Currently shipping on more than 2 billion devices/year

Deployed on more than 9 billion devices around the world since 1998

More than 50% of SIM cards deployed in 2011 run Java Card

...

Included in billions of SIM cards, payment cards, ID cards,
e-passports, and more
 
In comp.lang.forth Paul Rubin <no.email@nospam.invalid> wrote:
Andrew Haley <andrew29@littlepinkcloud.invalid> writes:
I think most Java runs on SIM cards.
Err, what is this belief based on? I mean, you might be right, but I
never heard that before.

http://www.oracle.com/us/technologies/java/embedded/card/overview/index.html :

Overview:

Currently shipping on more than 2 billion devices/year

Deployed on more than 9 billion devices around the world since 1998

More than 50% of SIM cards deployed in 2011 run Java Card

...

Included in billions of SIM cards, payment cards, ID cards,
e-passports, and more
OK, but that's hardly "most Java", unless you're just counting the
number of virtual machines that might run at some point.

Andrew.
 
Andrew Haley <andrew29@littlepinkcloud.invalid> writes:
OK, but that's hardly "most Java", unless you're just counting the
number of virtual machines that might run at some point.
Well there's all sorts of ways to calculate it. If you want total LOC,
Android phones may be past servers by now.
 
rickman wrote:
On 6/25/2013 7:55 PM, glen herrmannsfeldt wrote:
Eric Wallin<tammie.eric@gmail.com> wrote:

(snip)
It talks about separate threads writing to the same location,
which I understand can be a problem with interrupts and without
atomic read-modify-write. All I can do is repeat that you
don't program this way it won't happen. A subroutine can be
written so that threads can share a common instance of it,
but without using a common memory location to store data
associated with the execution of that subroutine (unless
the location is memory mapped HW).

Sure, that is pretty common. It is usually related to being
reentrant, but not always exactly the same.
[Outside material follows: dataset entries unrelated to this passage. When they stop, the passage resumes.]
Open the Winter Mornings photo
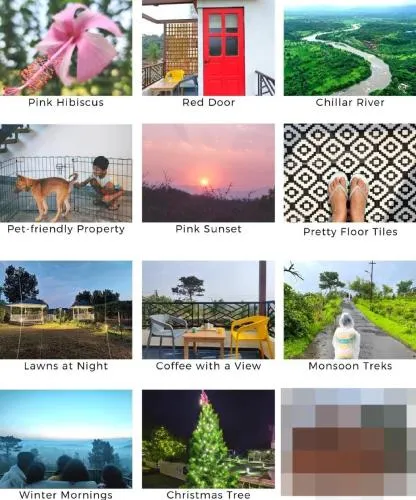The height and width of the screenshot is (500, 416). coord(66,439)
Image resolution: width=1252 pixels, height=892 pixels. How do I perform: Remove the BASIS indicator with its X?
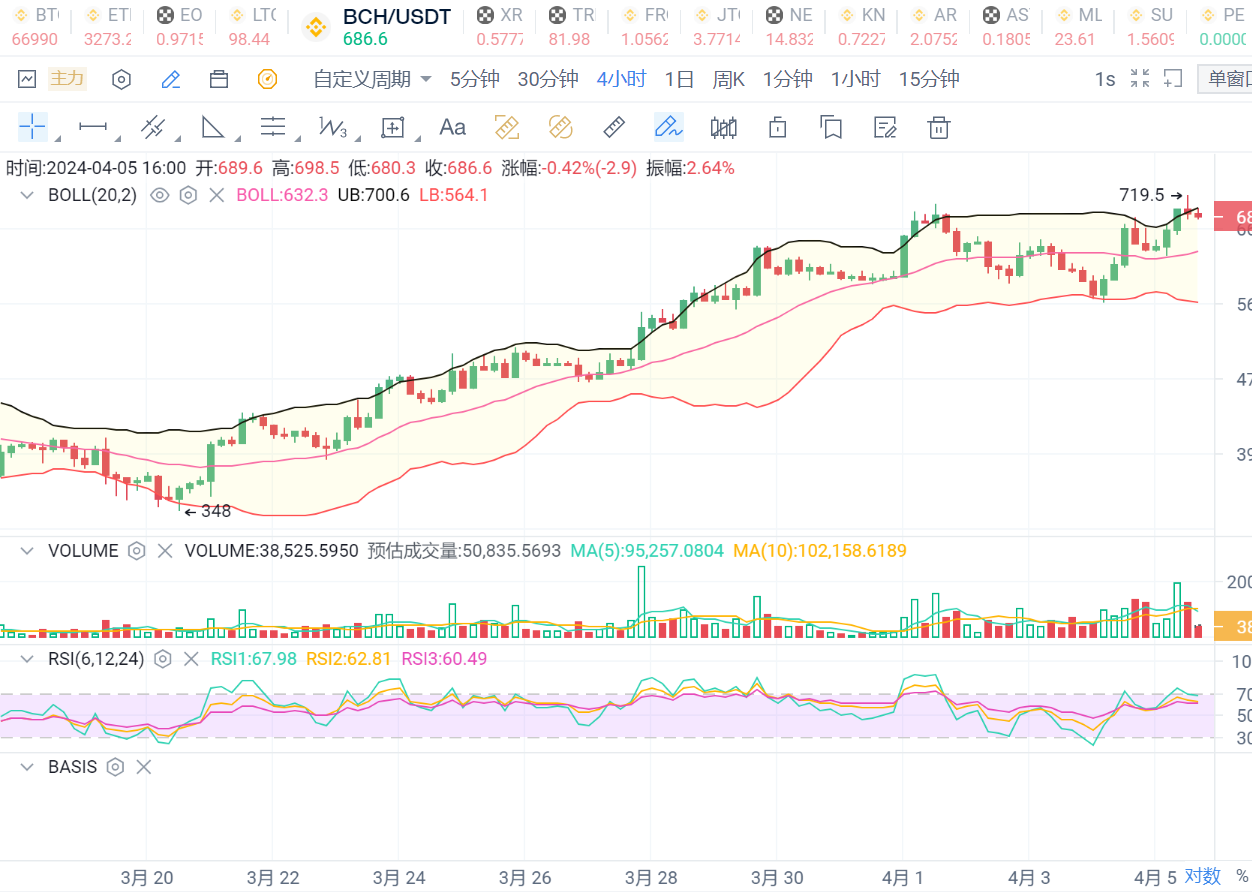tap(143, 767)
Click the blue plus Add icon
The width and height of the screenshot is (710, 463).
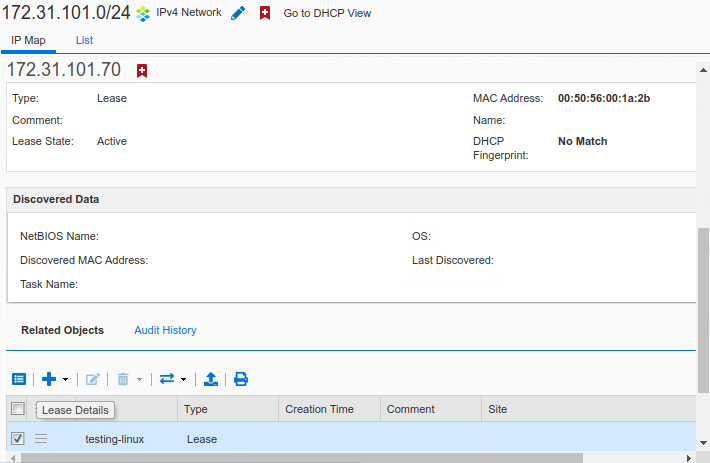coord(48,379)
In Hive, there is a register that when read returns the thread
ID, which is unique for each thread. This could be used as an
offset for subroutine data locations.

Yes, but usually once in a while there needs to be communication
between threads. If no other time, to get data through an
I/O device, such as separate threads writing to the same
user console. (Screen, terminal, serial port, etc.)
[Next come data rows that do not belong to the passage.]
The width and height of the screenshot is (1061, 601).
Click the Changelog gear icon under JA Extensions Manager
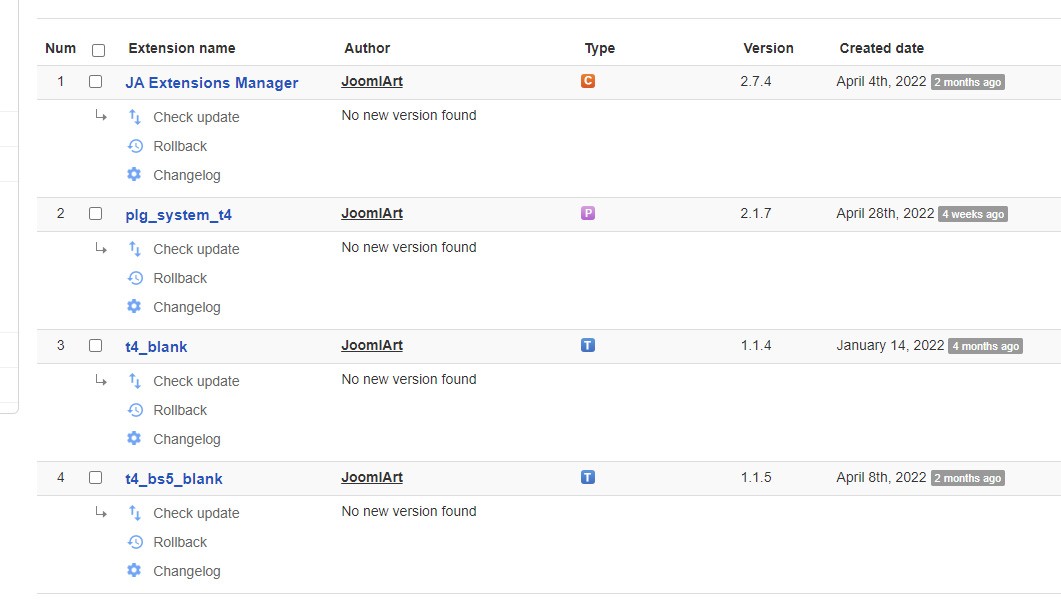tap(135, 175)
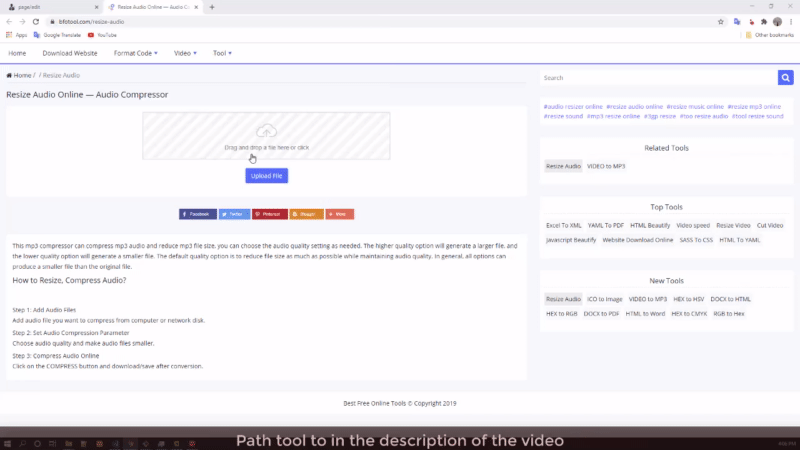800x450 pixels.
Task: Open Apps shortcut in bookmarks bar
Action: tap(16, 35)
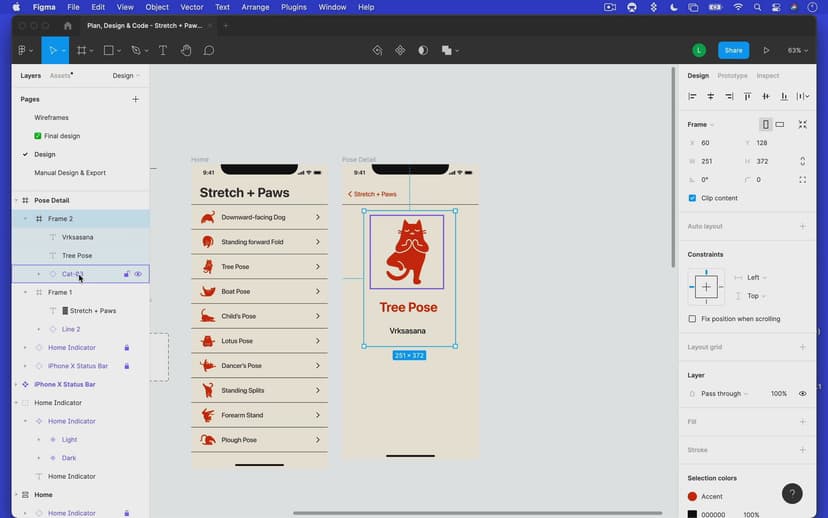Open the Pass through blend mode dropdown
Screen dimensions: 828x518
click(724, 394)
Why would communications be a problem? Just let one processor control the I/O device and let the other processors talk to that one.
Oh dear. It looks like you have vanishingly little experience
writing software. That is supported by your statement in another
post.

On 26/06/13 01:06, rickman wrote:
I never understood the difference between thread and
process until I read the link you provided.
 
On Tuesday, June 25, 2013 7:39:51 PM UTC-4, thomas....@gmail.com wrote:

I just want to point out that there is a lot of competition out there...
I'm just putting it out there, people can use it if they want to, or not.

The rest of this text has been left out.